Task instructions – Leave out the pictures and output the data verbatim.

Exercise input –
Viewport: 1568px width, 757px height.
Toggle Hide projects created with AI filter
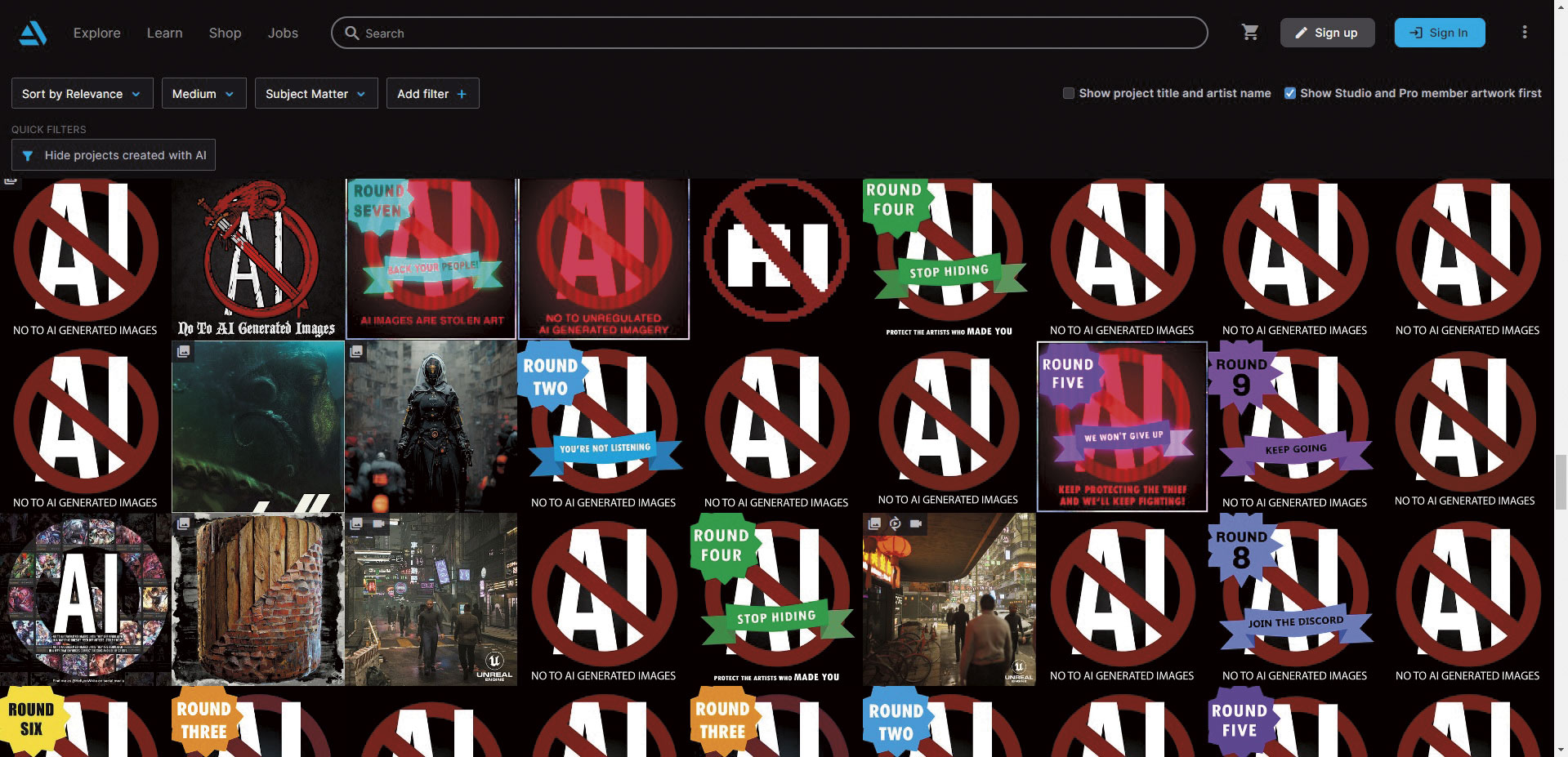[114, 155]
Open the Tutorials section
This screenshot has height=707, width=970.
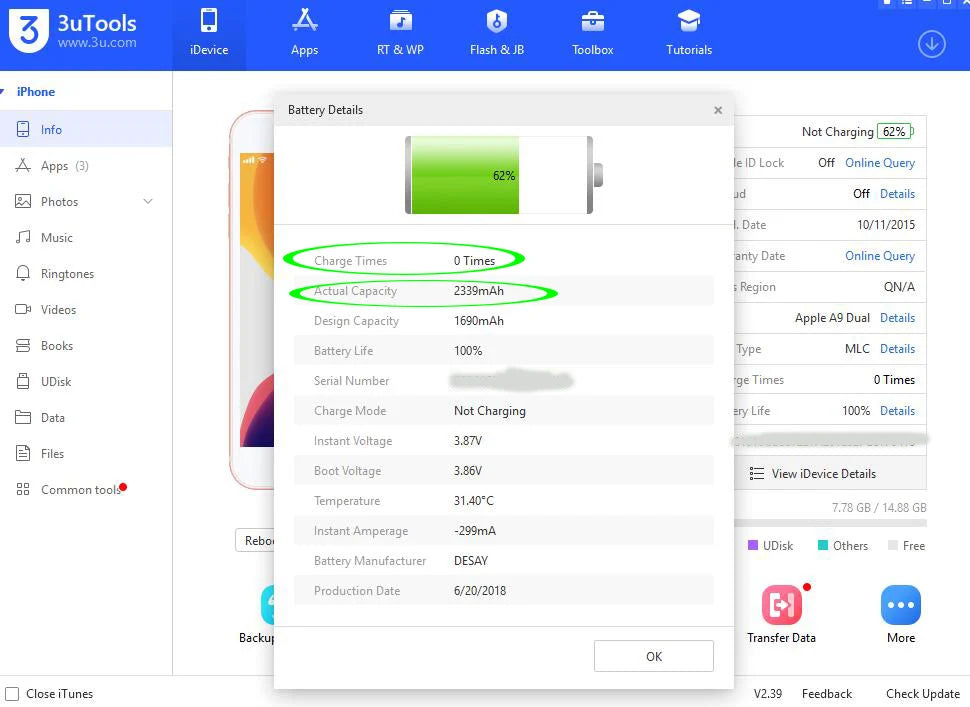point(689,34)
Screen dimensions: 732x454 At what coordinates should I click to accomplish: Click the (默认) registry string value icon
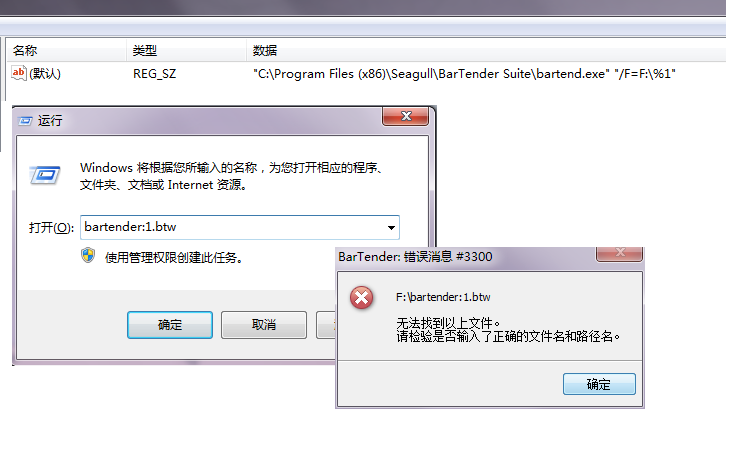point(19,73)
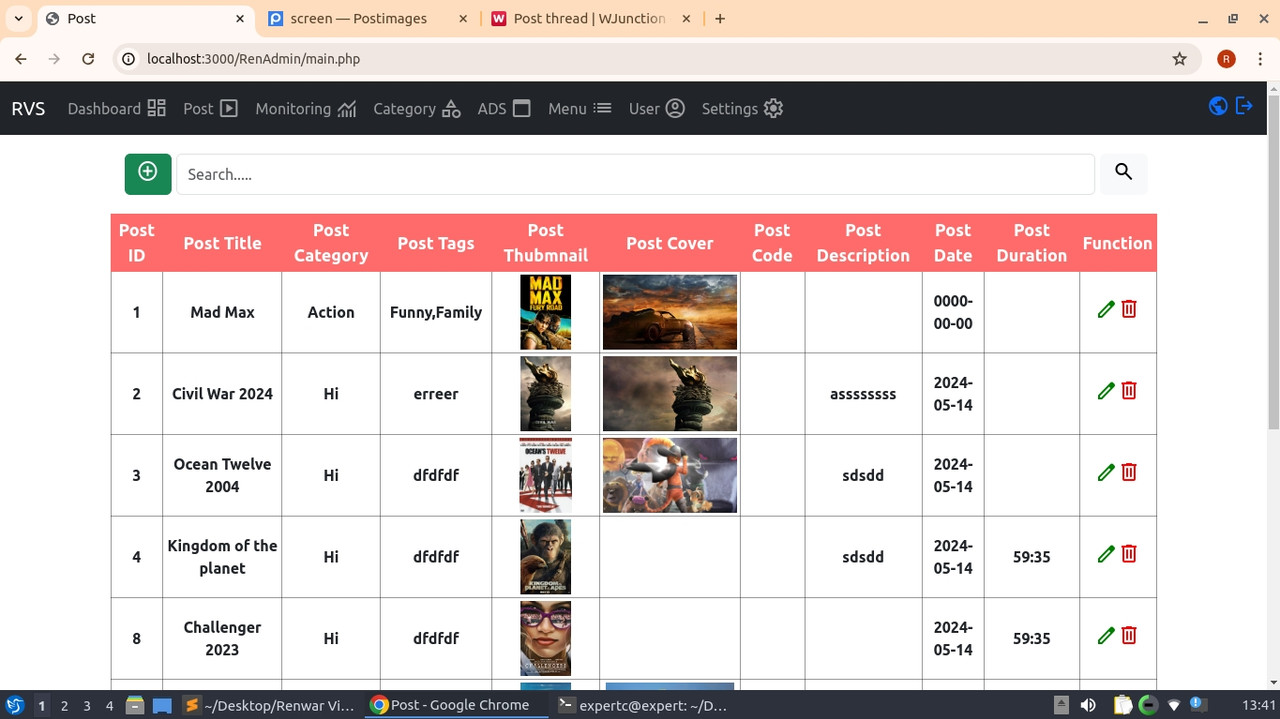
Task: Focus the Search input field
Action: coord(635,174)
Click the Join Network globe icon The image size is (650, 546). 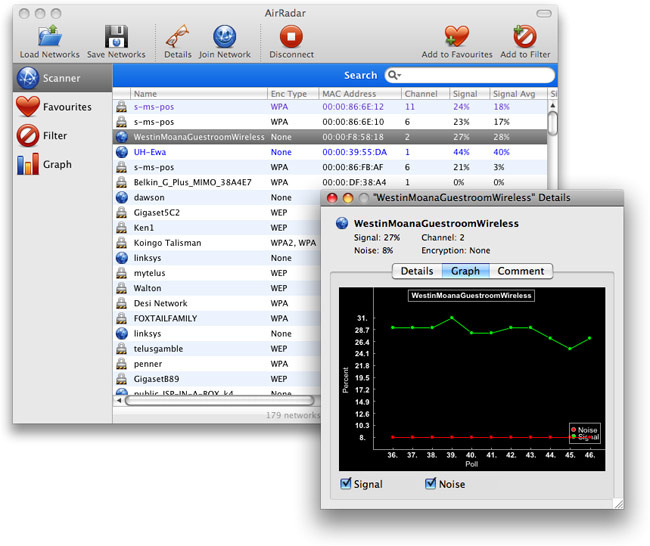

Expected output –
Viewport: 1568px width, 757px height.
Toggle Hide projects created with AI filter
[114, 155]
Open the Tutorials section
This screenshot has height=707, width=970.
point(689,34)
Screen dimensions: 732x454 At what coordinates should I click to accomplish: Click the (默认) registry string value icon
point(19,73)
Task: Focus the Search input field
Action: coord(635,174)
Click the Join Network globe icon The image size is (650, 546). 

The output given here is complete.